## Given instruction
Could you copy out, unchanged, the part of the listing below that starts with the line containing "The image size is (1064, 899)." and runs through the last line of the listing, with both of those lines included?
##########
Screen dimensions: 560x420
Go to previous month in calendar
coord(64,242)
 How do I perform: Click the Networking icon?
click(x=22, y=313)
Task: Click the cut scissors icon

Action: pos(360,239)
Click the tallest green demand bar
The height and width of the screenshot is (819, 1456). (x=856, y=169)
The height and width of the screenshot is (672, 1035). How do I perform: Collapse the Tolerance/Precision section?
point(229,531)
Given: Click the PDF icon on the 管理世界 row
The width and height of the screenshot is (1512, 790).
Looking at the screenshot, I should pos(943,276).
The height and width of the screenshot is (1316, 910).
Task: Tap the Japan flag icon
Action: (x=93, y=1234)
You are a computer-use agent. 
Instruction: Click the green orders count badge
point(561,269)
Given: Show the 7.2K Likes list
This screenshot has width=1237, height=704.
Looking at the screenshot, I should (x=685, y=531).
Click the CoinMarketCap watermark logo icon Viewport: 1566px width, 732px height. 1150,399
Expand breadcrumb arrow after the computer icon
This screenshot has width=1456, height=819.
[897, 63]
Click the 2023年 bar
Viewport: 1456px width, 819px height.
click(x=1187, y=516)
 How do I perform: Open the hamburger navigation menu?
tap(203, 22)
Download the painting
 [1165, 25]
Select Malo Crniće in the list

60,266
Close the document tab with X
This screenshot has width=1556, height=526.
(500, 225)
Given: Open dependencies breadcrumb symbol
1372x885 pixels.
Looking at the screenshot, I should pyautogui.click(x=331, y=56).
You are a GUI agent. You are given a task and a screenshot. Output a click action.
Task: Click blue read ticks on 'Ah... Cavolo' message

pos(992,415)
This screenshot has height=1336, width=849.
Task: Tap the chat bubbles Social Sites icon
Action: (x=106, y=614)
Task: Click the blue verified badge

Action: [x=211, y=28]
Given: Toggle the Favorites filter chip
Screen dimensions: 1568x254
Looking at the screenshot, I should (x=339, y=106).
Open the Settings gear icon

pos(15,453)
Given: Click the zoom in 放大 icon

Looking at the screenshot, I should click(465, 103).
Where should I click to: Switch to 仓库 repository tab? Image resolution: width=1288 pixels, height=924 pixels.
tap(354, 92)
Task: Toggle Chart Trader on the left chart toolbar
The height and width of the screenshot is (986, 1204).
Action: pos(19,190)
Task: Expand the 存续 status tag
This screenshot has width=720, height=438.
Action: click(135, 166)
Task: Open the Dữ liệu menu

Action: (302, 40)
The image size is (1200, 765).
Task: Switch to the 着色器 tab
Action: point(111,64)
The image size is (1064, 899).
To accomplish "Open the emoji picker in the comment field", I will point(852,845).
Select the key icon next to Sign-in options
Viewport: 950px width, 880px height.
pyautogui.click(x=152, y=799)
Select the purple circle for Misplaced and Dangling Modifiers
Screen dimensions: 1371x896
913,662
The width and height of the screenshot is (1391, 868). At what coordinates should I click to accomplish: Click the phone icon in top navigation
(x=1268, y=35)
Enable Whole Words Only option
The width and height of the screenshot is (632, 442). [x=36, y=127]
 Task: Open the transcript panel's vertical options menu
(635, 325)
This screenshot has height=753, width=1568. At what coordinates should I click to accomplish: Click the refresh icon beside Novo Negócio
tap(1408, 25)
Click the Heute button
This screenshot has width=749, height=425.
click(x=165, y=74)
##########
## Correct result
The image size is (1064, 899).
To accomplish "Open the emoji picker in the comment field", I will point(852,845).
Select the key icon next to Sign-in options
Viewport: 950px width, 880px height.
pyautogui.click(x=152, y=799)
Select the purple circle for Misplaced and Dangling Modifiers
Screen dimensions: 1371x896
913,662
The width and height of the screenshot is (1391, 868). At what coordinates should I click to accomplish: Click the phone icon in top navigation
(x=1268, y=35)
Enable Whole Words Only option
The width and height of the screenshot is (632, 442). [x=36, y=127]
 Task: Open the transcript panel's vertical options menu
(635, 325)
This screenshot has height=753, width=1568. At what coordinates should I click to accomplish: Click the refresh icon beside Novo Negócio
tap(1408, 25)
Click the Heute button
This screenshot has width=749, height=425.
click(x=165, y=74)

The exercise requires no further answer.